Ideally, a model with such a good fit to data could be extended to predict the future of crabs. Yet, like weather, populations seem to defy predictability. Even extended to the year 2950, this precise model seems to confirm the elusiveness of certainty.

"The one thing we can predict with this model is that crab populations will fluctuate drastically," says Higgins, now a postdoctoral researcher at the University of Helsinki. "People have felt populations in nature are in equilibrium. Our model says no, small environmental disturbances are amplified by populations, preventing equilibrium. The natural state of populations is constant change."

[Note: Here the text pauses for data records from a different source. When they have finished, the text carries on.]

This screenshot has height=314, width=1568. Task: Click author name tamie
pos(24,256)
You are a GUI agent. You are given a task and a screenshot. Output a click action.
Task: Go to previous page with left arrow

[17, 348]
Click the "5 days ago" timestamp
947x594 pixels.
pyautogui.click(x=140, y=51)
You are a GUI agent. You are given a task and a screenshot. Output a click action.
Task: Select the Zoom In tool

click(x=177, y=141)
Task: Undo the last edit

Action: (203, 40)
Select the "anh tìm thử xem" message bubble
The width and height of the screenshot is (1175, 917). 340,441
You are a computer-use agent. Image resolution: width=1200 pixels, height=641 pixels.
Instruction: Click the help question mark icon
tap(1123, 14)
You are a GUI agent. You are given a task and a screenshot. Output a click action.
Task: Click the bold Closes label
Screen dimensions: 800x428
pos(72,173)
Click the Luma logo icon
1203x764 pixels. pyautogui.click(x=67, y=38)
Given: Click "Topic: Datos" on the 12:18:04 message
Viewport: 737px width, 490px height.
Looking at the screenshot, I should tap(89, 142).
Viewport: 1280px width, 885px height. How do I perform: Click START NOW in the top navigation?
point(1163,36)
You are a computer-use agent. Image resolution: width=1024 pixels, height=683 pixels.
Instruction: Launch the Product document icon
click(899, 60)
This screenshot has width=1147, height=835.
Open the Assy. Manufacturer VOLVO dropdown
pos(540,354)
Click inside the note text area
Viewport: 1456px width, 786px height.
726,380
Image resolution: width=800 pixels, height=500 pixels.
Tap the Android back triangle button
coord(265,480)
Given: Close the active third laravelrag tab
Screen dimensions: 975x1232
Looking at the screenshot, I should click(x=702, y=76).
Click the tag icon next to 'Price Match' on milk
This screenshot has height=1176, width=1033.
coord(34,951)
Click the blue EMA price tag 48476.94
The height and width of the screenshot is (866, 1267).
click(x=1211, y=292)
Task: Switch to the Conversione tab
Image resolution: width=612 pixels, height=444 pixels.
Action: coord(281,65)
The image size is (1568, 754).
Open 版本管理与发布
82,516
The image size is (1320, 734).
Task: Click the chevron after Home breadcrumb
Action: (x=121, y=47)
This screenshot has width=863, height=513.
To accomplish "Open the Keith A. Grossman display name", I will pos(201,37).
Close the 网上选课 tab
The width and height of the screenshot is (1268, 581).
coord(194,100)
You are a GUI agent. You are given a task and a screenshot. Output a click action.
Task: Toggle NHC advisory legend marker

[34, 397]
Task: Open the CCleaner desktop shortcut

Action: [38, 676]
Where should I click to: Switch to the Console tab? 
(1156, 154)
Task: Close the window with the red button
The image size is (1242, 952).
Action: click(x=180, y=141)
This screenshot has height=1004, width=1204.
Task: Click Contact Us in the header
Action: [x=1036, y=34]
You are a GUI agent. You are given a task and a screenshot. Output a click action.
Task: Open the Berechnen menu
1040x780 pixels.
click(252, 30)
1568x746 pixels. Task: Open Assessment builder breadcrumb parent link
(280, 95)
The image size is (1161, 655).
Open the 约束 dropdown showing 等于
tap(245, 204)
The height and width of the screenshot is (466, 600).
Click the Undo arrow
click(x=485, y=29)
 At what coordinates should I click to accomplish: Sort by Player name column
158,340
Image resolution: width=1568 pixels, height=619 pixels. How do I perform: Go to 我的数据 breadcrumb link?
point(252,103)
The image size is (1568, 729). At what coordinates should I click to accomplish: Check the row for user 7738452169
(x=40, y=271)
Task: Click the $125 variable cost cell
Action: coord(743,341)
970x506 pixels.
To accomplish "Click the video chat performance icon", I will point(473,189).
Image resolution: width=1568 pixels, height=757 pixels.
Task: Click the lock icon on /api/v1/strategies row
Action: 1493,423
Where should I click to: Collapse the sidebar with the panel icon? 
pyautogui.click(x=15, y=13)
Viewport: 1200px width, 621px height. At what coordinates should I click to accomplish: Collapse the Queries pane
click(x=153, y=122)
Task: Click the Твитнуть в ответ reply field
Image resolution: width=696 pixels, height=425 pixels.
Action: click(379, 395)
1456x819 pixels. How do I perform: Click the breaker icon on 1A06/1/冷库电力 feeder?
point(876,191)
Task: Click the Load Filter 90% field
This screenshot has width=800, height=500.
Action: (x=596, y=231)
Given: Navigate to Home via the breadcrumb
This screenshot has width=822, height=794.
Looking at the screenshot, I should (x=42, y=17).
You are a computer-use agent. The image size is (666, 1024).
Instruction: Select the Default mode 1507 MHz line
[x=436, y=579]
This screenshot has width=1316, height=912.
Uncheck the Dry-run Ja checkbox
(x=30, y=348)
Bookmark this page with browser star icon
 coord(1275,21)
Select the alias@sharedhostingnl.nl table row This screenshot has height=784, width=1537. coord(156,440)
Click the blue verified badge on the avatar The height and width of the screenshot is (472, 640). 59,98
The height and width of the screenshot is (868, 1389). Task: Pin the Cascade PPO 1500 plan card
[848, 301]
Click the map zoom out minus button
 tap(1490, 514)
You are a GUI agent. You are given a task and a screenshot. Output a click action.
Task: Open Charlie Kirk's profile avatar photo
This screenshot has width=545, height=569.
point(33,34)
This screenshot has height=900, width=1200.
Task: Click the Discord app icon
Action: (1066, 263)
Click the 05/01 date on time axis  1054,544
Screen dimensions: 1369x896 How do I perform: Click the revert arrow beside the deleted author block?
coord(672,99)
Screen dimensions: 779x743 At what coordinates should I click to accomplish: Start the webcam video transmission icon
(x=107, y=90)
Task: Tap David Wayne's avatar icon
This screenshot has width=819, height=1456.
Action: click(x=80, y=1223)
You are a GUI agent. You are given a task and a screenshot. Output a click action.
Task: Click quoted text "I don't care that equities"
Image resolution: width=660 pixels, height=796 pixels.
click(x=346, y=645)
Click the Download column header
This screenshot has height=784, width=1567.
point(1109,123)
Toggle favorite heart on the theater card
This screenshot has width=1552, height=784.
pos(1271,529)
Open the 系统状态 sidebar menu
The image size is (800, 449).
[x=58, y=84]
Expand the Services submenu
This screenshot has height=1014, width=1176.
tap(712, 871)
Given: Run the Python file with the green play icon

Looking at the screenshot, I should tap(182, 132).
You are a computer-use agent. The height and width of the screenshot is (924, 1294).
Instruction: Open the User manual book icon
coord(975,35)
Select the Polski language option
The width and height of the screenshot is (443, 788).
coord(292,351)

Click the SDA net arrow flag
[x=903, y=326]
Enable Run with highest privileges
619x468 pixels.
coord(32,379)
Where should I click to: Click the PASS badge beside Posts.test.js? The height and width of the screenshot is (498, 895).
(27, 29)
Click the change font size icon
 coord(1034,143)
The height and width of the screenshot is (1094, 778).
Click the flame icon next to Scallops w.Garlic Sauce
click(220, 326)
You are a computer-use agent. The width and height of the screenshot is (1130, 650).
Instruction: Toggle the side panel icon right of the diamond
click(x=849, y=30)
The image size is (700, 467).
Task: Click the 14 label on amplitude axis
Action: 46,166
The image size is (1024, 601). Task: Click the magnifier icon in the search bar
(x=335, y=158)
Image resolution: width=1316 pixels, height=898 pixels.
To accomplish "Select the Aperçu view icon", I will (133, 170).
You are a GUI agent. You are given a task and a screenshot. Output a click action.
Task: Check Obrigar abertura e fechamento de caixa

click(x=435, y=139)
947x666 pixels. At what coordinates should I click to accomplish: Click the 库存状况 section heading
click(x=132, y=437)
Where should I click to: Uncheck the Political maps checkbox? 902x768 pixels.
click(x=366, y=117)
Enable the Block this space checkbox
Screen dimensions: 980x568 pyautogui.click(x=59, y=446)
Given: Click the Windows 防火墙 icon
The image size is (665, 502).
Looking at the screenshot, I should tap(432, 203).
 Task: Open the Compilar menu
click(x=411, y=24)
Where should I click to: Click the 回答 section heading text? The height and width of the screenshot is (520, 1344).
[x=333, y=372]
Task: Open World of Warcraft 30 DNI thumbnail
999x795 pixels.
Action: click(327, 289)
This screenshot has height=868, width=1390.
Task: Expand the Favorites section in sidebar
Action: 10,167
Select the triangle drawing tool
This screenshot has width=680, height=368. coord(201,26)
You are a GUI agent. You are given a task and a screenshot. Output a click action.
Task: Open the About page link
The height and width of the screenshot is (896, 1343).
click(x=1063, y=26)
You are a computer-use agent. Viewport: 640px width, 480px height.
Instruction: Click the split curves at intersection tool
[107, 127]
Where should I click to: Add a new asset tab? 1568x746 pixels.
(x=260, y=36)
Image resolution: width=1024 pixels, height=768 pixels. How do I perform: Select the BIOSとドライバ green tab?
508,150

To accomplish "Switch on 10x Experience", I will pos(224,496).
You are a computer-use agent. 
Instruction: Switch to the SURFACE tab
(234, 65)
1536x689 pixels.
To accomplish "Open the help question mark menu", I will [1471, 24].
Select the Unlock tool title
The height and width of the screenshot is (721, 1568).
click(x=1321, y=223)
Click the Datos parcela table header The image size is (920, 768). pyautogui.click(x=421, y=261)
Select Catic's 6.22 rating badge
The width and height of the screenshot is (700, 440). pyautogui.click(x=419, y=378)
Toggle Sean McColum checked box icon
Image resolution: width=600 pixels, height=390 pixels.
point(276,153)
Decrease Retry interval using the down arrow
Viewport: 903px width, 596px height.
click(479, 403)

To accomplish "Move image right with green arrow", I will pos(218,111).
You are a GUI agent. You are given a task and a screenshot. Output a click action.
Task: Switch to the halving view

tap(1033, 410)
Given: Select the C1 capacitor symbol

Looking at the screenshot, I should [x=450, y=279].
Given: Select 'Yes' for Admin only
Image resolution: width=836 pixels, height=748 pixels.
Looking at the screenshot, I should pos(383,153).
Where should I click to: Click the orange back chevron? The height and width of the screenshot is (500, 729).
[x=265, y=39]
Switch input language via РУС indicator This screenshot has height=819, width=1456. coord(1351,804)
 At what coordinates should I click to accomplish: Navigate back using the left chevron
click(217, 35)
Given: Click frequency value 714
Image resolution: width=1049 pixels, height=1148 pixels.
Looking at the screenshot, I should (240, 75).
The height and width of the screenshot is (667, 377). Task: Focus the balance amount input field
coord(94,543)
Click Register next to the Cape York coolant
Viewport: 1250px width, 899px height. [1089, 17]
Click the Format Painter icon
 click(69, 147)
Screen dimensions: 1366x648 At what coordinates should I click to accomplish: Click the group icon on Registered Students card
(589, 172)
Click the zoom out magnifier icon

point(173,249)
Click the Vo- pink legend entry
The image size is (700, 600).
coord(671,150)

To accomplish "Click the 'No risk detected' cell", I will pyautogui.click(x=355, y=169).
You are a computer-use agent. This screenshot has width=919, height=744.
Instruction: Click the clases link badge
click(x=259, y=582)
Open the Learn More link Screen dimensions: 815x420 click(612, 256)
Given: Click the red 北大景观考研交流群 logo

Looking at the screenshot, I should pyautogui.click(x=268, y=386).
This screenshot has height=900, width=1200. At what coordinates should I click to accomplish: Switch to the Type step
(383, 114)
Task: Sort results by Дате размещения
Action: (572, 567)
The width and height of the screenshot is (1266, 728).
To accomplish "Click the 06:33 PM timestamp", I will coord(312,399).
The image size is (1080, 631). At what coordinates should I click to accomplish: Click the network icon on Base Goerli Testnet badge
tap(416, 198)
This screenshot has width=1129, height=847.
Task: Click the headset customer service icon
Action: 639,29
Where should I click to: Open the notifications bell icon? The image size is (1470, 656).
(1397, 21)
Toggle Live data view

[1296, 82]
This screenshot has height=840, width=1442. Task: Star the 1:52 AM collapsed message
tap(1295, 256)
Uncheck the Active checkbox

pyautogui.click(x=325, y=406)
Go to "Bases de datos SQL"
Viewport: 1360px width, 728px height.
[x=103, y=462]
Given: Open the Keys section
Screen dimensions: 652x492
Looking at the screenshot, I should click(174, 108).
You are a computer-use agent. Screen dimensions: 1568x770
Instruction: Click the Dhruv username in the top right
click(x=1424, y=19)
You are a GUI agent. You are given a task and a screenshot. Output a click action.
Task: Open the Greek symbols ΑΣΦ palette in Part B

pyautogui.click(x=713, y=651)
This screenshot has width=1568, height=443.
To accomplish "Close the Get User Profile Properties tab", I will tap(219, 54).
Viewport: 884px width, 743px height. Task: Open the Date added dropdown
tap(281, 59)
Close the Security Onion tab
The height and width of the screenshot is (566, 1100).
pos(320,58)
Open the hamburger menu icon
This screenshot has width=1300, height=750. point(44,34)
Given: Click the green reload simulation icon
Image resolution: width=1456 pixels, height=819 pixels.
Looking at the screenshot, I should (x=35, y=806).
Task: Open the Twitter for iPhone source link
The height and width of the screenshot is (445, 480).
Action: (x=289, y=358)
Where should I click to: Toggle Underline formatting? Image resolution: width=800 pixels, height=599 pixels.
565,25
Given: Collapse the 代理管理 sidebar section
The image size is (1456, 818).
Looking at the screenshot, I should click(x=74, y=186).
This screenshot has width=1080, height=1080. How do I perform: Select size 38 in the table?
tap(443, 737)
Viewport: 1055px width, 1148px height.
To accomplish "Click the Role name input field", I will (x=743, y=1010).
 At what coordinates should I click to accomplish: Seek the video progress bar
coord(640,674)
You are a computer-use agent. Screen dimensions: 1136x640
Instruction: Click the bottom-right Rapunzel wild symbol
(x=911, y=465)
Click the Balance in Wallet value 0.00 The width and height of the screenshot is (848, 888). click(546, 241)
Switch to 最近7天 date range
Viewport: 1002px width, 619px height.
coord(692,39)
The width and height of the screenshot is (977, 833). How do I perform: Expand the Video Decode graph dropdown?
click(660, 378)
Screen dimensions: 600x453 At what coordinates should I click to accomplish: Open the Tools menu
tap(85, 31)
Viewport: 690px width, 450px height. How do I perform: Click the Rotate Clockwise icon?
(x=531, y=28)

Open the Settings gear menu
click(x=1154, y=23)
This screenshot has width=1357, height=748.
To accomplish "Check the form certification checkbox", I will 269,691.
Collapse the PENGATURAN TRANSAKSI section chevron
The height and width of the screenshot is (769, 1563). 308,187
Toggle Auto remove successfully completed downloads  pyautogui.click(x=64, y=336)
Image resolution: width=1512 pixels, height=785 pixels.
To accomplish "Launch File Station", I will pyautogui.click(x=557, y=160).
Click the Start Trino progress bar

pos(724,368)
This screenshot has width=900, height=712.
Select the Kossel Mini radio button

The model not only provides a good match for the data, it offers strong theoretical support for field ecologists looking for a more detailed explanation of environmental and other external forces. Co-author Botsford, for example, has been studying the relative influence of environment and internal population mechanisms of West Coast Dungeness crabs for 22 years, most recently exploring how crab larvae are transported in the plankton by ocean currents during the spring upwelling in the ocean current when winds come from the north.

"This model says the population would be constant if it wasn't constantly perturbed by environmental changes from year to year," Botsford says. "It points us toward the environmental influences but doesn't identify them. More research is needed to identify the actual impacts of winds, currents and El Nino conditions."

Hastings says the next step is focusing on these explicit environmental influences. Such demanding questions require complicated calculations, but recent advances in computing power available should give the researchers the tools to answer them. Their current model takes five days, round-the-clock, of powerful computer time.

Higgins and Hastings expect the mathematical results for this system to influence efforts to understand other systems, such as the stock market.